━━━━━ Material for the task ━━━━━

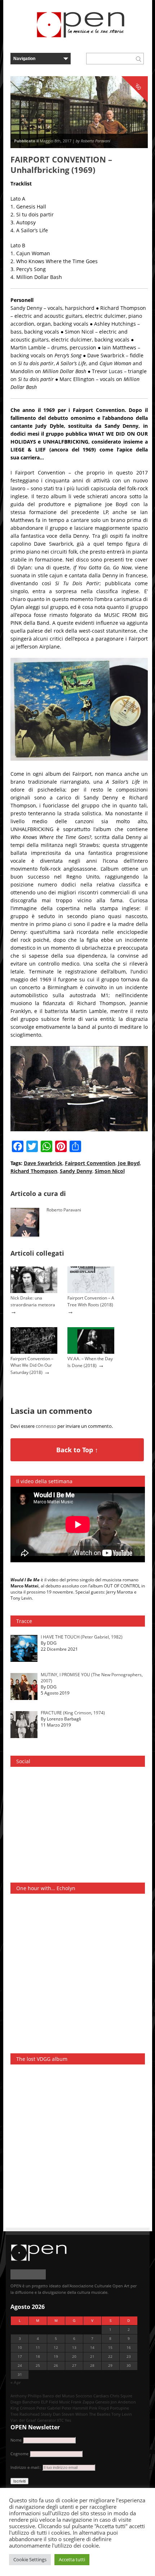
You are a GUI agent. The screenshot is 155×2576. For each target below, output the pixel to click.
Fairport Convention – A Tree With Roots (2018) (90, 1301)
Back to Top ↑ (77, 1449)
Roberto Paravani (63, 1210)
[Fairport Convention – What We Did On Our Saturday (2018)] (33, 1352)
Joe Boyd (129, 1163)
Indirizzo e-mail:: (26, 2467)
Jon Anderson (123, 2402)
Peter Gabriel (48, 2408)
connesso (46, 1426)
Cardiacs (101, 2395)
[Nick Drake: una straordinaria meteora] (33, 1291)
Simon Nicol (110, 1171)
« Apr (15, 2382)
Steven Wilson (75, 2414)
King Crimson (22, 2408)
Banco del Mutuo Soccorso (67, 2395)
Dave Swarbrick (43, 1163)
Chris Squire (121, 2395)
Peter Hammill (75, 2408)
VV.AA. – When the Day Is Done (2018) (90, 1362)
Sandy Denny (76, 1171)
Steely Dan (51, 2414)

━━━━━

**Task goal:**
An exact copy of the lines from the one containing "King Crimson (22, 2408)" through the last line of the material, both included, is to be printed, and nothing else.

**Answer space:**
King Crimson (22, 2408)
Banco del Mutuo Soccorso (67, 2395)
Dave Swarbrick (43, 1163)
Chris Squire (121, 2395)
Peter Hammill (75, 2408)
VV.AA. – When the Day Is Done (2018) (90, 1362)
Sandy Denny (76, 1171)
Steely Dan (51, 2414)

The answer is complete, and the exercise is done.